Your task:
Convert the listing lines, from the line with "coordinates (910, 435)." to the line with "coordinates (984, 522).", both included, into a numbered list, leaving out blank lines.

[Pixel coordinate grounding data]
·····

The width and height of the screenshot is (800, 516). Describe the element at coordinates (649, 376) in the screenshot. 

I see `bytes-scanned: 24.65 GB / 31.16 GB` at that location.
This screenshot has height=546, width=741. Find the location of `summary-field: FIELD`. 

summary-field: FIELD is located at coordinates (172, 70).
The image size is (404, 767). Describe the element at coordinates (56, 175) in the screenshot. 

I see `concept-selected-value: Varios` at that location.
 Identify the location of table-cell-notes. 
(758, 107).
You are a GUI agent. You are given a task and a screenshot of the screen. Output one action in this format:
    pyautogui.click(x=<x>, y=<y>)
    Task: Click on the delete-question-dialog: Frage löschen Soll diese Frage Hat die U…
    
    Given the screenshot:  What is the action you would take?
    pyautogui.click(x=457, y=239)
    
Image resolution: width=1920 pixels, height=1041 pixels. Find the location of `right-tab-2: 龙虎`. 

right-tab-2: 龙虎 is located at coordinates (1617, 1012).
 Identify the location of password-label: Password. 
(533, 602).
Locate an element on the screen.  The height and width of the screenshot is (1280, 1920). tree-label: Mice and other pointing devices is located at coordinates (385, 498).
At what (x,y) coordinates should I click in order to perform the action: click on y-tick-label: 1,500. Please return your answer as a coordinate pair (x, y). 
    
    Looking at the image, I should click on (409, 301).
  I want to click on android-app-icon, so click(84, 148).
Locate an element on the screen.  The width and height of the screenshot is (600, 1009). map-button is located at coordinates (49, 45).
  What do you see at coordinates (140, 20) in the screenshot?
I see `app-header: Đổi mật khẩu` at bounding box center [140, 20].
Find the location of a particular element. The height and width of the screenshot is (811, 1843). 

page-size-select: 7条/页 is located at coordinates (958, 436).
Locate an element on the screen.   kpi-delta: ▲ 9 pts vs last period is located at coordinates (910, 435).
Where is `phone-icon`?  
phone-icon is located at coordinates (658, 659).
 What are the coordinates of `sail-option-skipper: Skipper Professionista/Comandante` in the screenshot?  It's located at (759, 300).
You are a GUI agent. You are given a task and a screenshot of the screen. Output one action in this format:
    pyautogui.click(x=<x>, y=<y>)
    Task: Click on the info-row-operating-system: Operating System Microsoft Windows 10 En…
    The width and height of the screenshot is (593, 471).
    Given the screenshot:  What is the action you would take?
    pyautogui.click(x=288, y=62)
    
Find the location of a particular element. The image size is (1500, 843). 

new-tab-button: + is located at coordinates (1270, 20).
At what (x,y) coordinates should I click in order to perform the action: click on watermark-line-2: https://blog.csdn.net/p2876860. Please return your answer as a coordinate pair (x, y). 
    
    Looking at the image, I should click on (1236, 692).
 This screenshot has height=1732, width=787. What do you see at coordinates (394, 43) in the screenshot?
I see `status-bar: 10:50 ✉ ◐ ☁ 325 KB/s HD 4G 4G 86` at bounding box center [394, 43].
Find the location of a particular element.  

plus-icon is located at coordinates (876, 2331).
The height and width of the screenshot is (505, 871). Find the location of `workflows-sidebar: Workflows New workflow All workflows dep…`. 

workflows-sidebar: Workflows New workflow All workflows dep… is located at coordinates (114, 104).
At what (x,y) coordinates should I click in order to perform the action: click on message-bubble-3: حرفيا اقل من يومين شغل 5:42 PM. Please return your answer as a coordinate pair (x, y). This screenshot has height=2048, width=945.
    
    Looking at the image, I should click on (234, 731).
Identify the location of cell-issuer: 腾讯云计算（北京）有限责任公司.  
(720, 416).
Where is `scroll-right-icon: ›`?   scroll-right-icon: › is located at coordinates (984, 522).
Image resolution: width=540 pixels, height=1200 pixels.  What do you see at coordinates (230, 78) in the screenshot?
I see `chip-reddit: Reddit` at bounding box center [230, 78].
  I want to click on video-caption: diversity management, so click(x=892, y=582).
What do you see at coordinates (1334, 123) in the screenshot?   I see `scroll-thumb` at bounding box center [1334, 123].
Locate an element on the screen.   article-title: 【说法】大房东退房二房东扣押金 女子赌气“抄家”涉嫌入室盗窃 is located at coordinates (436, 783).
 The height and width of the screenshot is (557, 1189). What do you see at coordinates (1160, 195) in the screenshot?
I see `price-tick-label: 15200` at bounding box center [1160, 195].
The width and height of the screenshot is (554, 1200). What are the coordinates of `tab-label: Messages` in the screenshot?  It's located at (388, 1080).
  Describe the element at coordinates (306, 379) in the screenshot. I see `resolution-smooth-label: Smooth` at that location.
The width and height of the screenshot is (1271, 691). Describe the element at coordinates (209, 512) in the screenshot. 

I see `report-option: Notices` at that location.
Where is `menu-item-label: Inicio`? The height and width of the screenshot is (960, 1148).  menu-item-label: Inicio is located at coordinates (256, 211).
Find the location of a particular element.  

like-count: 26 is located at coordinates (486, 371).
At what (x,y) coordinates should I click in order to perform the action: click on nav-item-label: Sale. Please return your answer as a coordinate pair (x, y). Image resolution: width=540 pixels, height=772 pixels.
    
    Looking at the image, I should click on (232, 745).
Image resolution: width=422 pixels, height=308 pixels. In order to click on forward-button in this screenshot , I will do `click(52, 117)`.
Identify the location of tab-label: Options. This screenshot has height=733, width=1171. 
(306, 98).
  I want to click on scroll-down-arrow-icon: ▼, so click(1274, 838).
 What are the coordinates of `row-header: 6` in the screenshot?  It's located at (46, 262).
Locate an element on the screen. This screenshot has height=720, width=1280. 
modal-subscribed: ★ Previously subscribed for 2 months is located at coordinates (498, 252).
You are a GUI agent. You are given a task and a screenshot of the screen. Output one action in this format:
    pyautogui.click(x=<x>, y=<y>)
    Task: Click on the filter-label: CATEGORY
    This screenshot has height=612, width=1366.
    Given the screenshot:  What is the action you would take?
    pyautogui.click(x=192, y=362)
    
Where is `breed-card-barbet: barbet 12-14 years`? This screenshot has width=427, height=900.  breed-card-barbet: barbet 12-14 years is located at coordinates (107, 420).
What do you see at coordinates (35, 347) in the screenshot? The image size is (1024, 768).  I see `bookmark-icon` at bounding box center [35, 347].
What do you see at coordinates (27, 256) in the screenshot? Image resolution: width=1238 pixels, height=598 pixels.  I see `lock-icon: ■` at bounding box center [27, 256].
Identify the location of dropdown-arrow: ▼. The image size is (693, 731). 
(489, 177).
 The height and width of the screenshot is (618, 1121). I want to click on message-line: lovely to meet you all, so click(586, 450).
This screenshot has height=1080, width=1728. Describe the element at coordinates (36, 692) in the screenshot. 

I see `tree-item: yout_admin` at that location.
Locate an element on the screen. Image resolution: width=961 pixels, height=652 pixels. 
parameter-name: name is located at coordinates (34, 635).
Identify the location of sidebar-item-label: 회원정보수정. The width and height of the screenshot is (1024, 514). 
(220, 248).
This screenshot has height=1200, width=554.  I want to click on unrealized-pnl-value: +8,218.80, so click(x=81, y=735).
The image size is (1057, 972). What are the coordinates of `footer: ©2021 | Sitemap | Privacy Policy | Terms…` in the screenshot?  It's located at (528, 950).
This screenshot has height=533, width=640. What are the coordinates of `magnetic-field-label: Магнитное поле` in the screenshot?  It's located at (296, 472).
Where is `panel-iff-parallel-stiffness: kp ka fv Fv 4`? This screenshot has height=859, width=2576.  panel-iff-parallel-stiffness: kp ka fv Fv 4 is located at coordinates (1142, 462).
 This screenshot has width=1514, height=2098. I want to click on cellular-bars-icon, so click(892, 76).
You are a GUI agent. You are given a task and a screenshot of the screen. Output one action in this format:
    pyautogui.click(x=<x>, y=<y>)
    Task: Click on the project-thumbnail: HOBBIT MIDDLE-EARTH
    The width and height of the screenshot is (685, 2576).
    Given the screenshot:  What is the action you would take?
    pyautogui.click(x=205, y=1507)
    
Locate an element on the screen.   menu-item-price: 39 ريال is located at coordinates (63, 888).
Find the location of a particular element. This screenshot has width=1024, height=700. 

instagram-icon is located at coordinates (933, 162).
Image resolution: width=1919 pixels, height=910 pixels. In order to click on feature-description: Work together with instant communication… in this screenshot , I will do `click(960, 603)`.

·····

Answer to this task:
1. Locate an element on the screen.   kpi-delta: ▲ 9 pts vs last period is located at coordinates (910, 435).
2. Where is `phone-icon`?  
3. phone-icon is located at coordinates (658, 659).
4.  What are the coordinates of `sail-option-skipper: Skipper Professionista/Comandante` in the screenshot?  It's located at (759, 300).
5. You are a GUI agent. You are given a task and a screenshot of the screen. Output one action in this format:
6.     pyautogui.click(x=<x>, y=<y>)
7.     Task: Click on the info-row-operating-system: Operating System Microsoft Windows 10 En…
8.     The width and height of the screenshot is (593, 471).
9.     Given the screenshot:  What is the action you would take?
10.     pyautogui.click(x=288, y=62)
11. Find the location of a particular element. The image size is (1500, 843). 
12. new-tab-button: + is located at coordinates (1270, 20).
13. At what (x,y) coordinates should I click in order to perform the action: click on watermark-line-2: https://blog.csdn.net/p2876860. Please return your answer as a coordinate pair (x, y). 
14.     Looking at the image, I should click on (1236, 692).
15.  This screenshot has height=1732, width=787. What do you see at coordinates (394, 43) in the screenshot?
16. I see `status-bar: 10:50 ✉ ◐ ☁ 325 KB/s HD 4G 4G 86` at bounding box center [394, 43].
17. Find the location of a particular element.  
18. plus-icon is located at coordinates (876, 2331).
19. The height and width of the screenshot is (505, 871). Find the location of `workflows-sidebar: Workflows New workflow All workflows dep…`. 
20. workflows-sidebar: Workflows New workflow All workflows dep… is located at coordinates (114, 104).
21. At what (x,y) coordinates should I click in order to perform the action: click on message-bubble-3: حرفيا اقل من يومين شغل 5:42 PM. Please return your answer as a coordinate pair (x, y). This screenshot has height=2048, width=945.
22.     Looking at the image, I should click on (234, 731).
23. Identify the location of cell-issuer: 腾讯云计算（北京）有限责任公司.  
24. (720, 416).
25. Where is `scroll-right-icon: ›`?   scroll-right-icon: › is located at coordinates (984, 522).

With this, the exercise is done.